Activists from Kenya and Nigeria will speak about life in their home countries, where despite fast-growing economies millions of people remain desperately poor. Inequality is starkly visible, as wealthy neighbourhoods sit alongside slum communities with no water or electricity.
The event starts at 6pm in a lecture theatre in Cardiff University’s Main Building, and is being supported by University newspaper Gair Rhydd. You can register by visiting www.facebook.com/oxfamcymru and locating the event page.
Last month Oxfam revealed that eight billionaires now own the same amount of wealth as the poorest half of the world’s population. The charity is warning that a distorted economic model allows an extreme concentration of wealth at the top and traps millions in poverty.
Matthew Hemsley, Oxfam Cymru’s Campaigns and Advocacy Manager, said, “It’s shocking that one in nine people go to bed hungry while a handful of billionaires have more than they can spend. It doesn’t have to be this way. We’re calling for world leaders to fix our economies so they work for everyone and bring the end of poverty closer. We need policies to ensure that workers get a fair wage, big companies pay their fair share of tax, and women get a fair chance to realise their potential.”
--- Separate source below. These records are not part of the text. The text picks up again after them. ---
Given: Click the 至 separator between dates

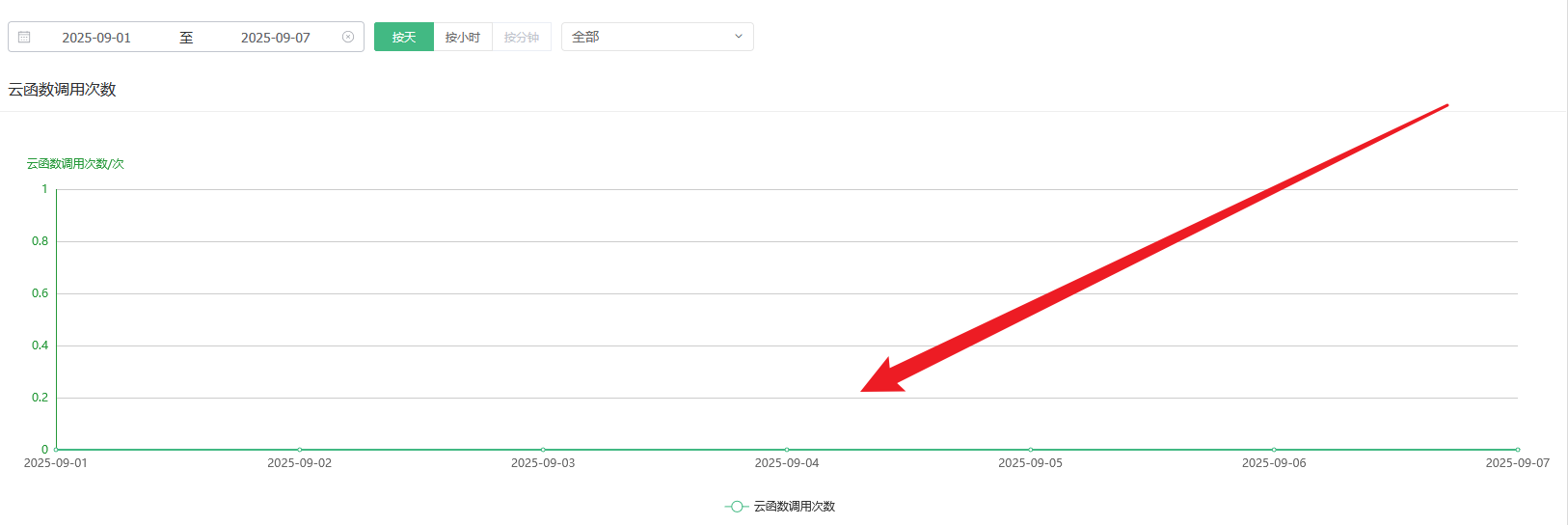Looking at the screenshot, I should pos(186,38).
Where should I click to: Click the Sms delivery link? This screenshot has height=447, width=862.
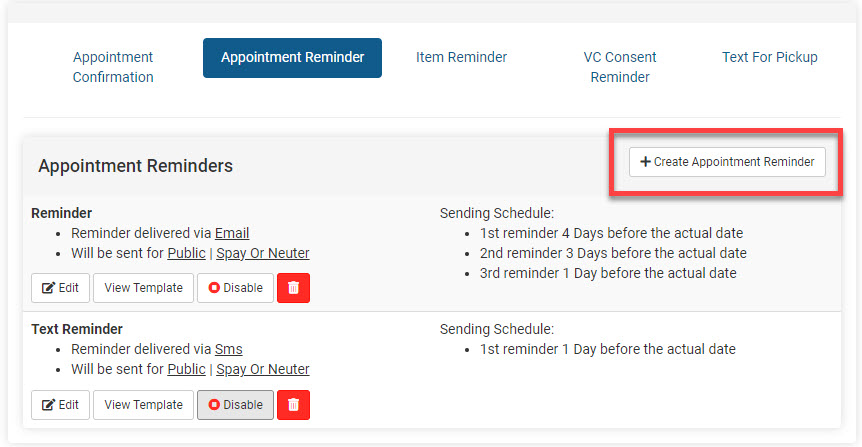point(228,350)
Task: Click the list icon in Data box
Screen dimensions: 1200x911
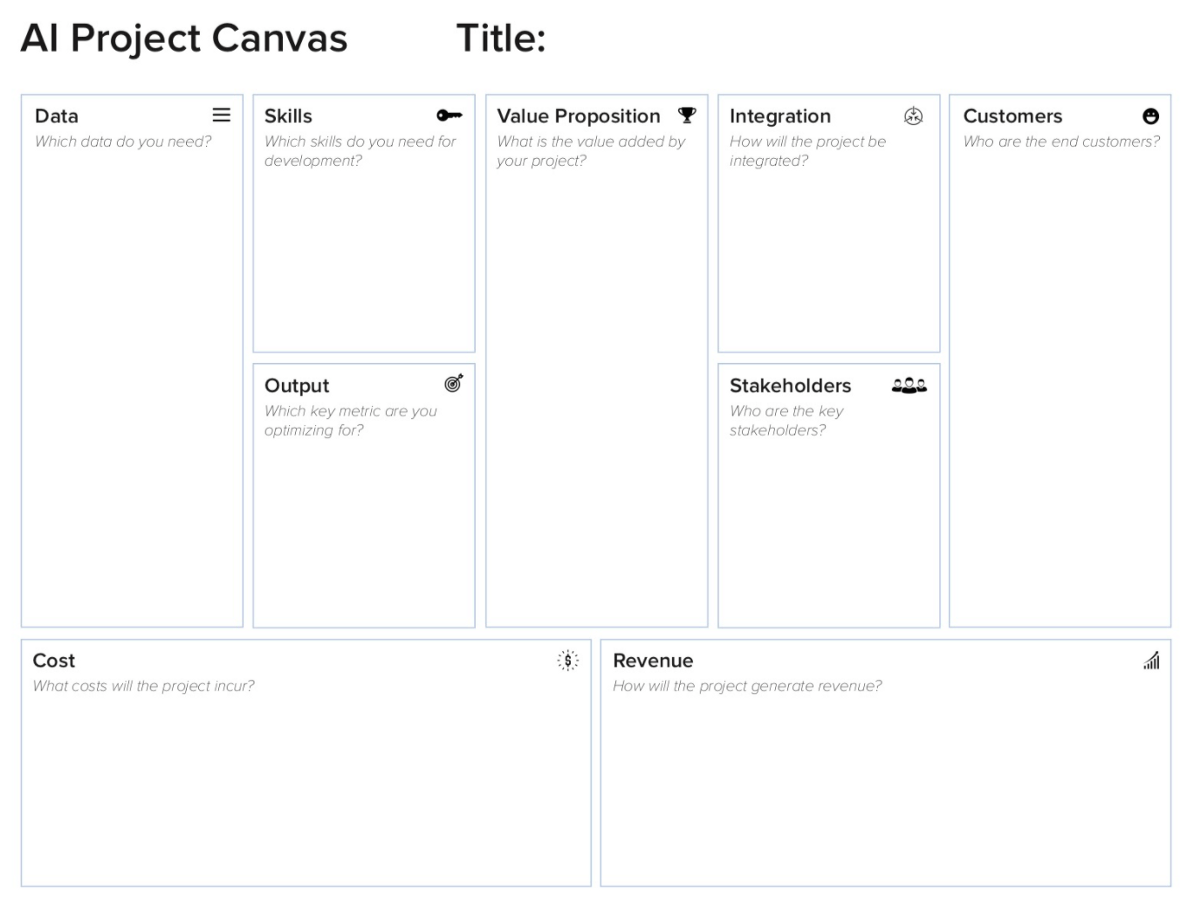Action: (x=221, y=115)
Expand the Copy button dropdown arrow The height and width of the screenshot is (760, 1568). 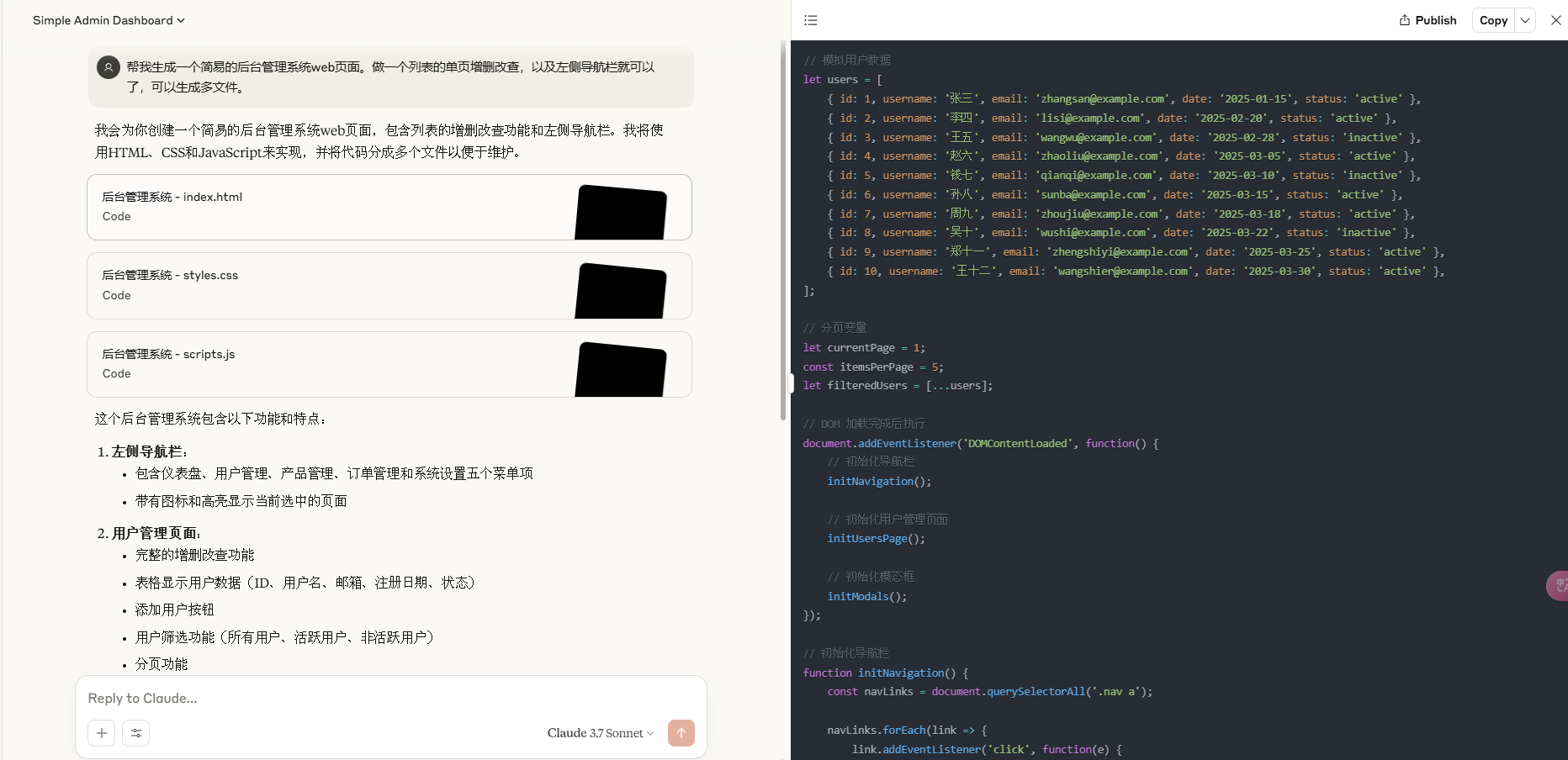coord(1525,20)
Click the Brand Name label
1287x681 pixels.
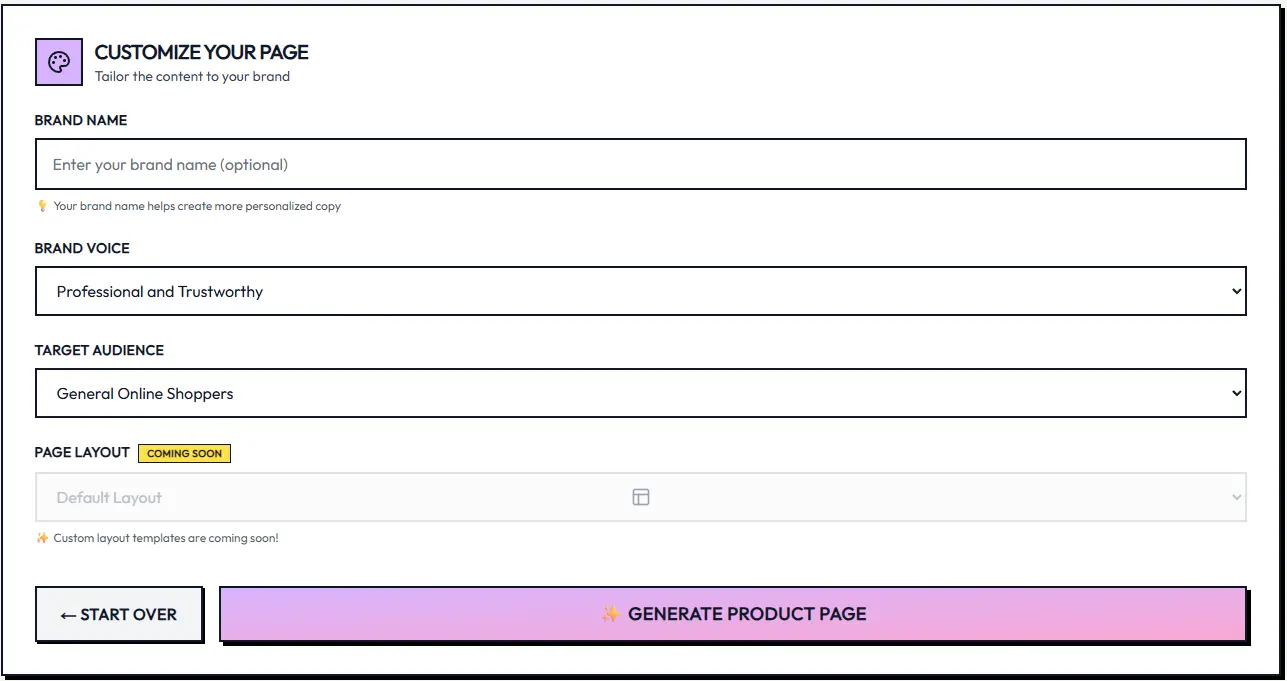click(81, 120)
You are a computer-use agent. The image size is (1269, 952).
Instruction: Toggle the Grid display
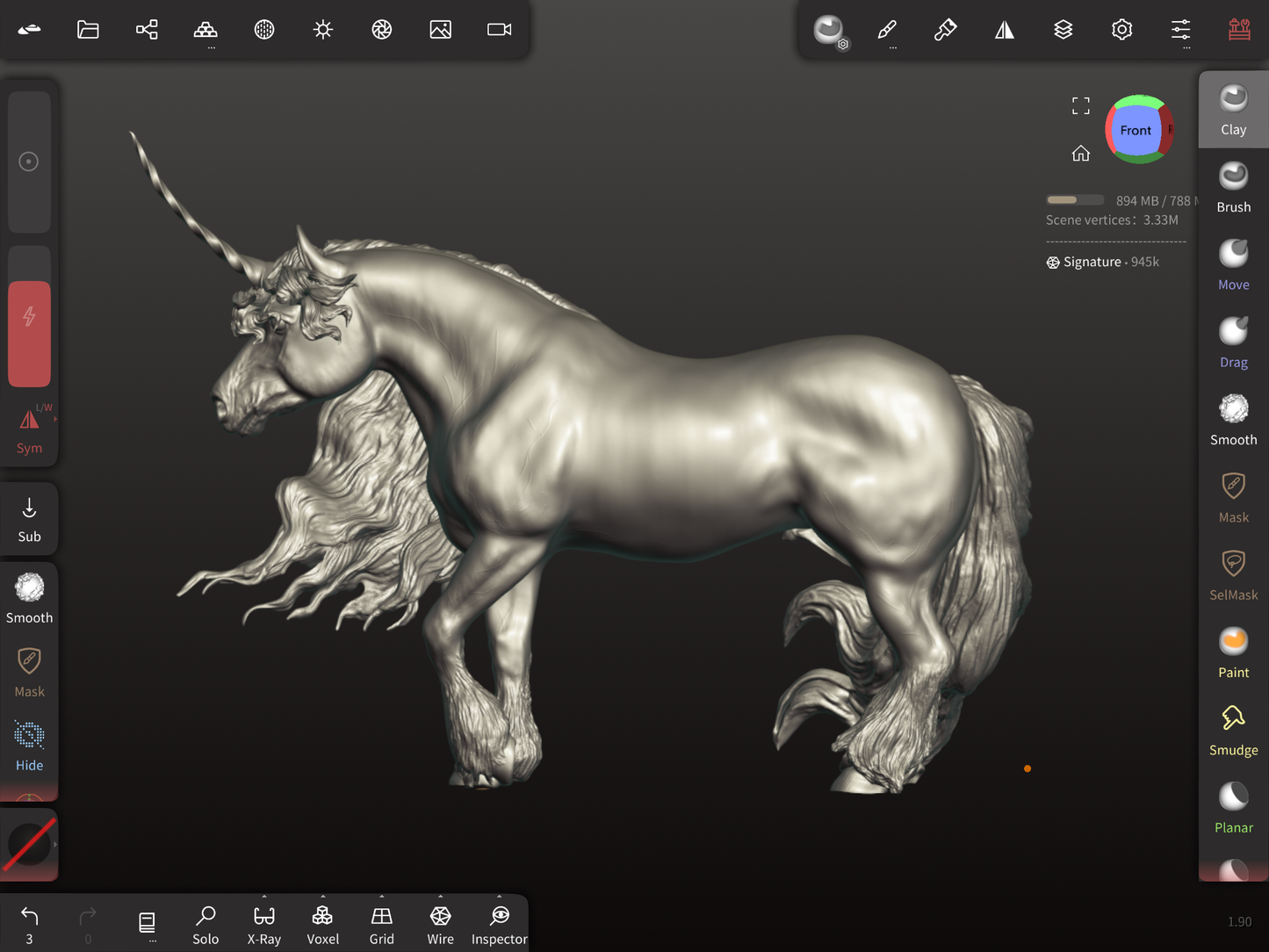click(381, 925)
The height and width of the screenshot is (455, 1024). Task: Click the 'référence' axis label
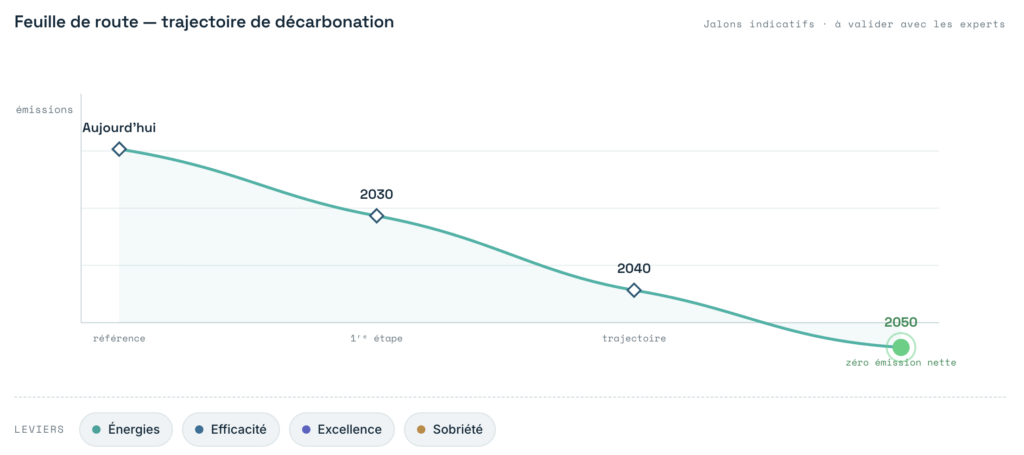click(119, 339)
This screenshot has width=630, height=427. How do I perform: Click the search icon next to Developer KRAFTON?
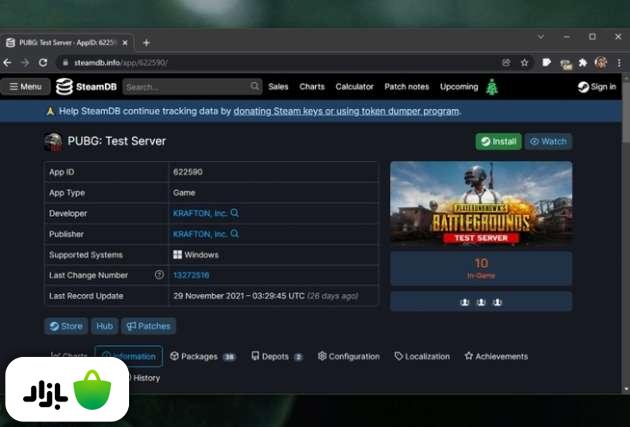point(235,213)
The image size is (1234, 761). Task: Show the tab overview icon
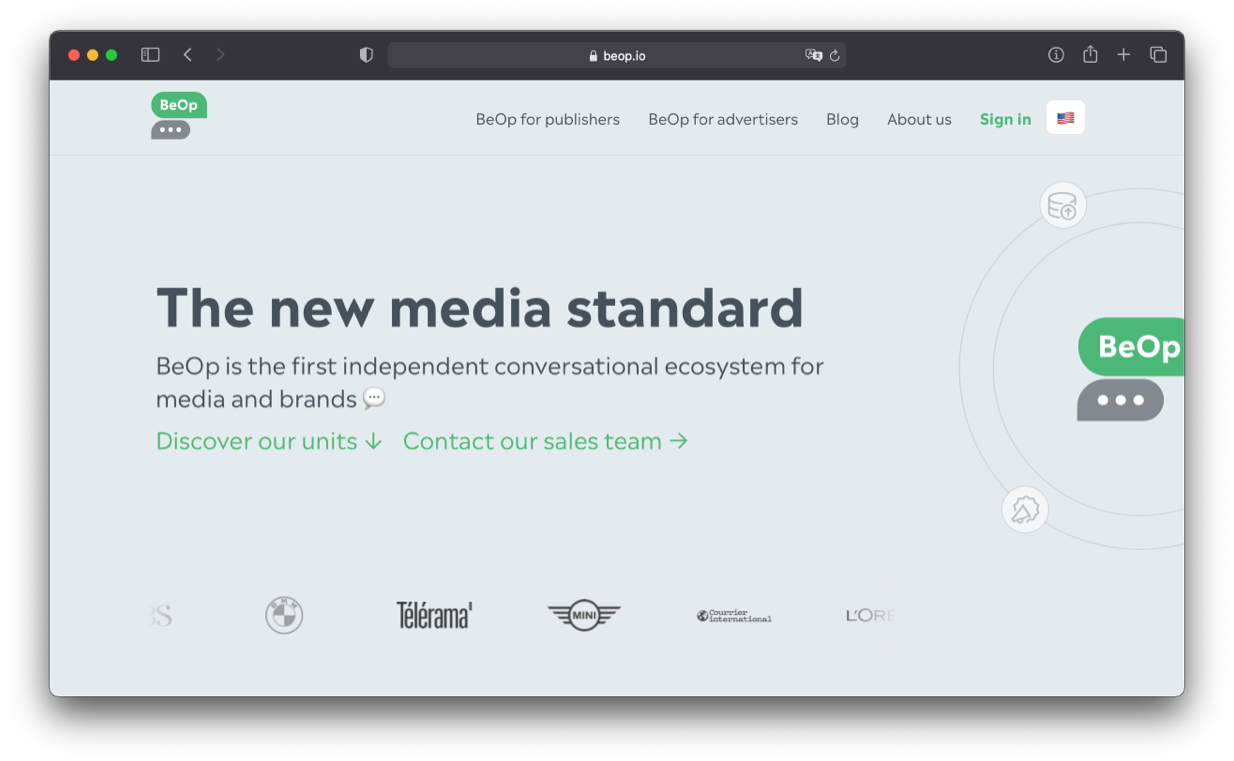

A global network of tax havens fuels inequality. Poor countries lose around £135 billion ($170 billion) each year because companies and the super-rich dodge paying their fair share of taxes – money that could fund schools and hospitals.
Wanjiru Kanyiha, a lawyer from Kenya is one of those speaking at the event. She said, “It’s perverse to witness high-rise apartments and multibillion developments going up while people in many parts of Kenya live without the dignity of a proper toilet. This isn’t only about tax justice and inequality – it’s about our lives. It’s about holding people to account to uphold the rights in our constitution.”
Onyinye Okechukwi, campaigner for ActionAid Nigeria, explained her motivation for taking part. “This is an opportunity for me to be a voice for the poor women who are dying in childbirth and the 10 million Nigerian children who are out of school because the government has given away resources meant to provide them with these basic life necessities.”
The activists are calling on the UK Government to help close loopholes in global tax laws so that poor countries can claim what they are owed. Four countries linked to the UK, including Bermuda and the Cayman Islands, have been labelled among the world’s worst tax havens.
The week-long tour begins in Edinburgh on Monday and also includes Oxford, Manchester and London.
Thousands of people around the UK have signed a petition calling on the world’s billionaires to help do their bit to end extreme inequality.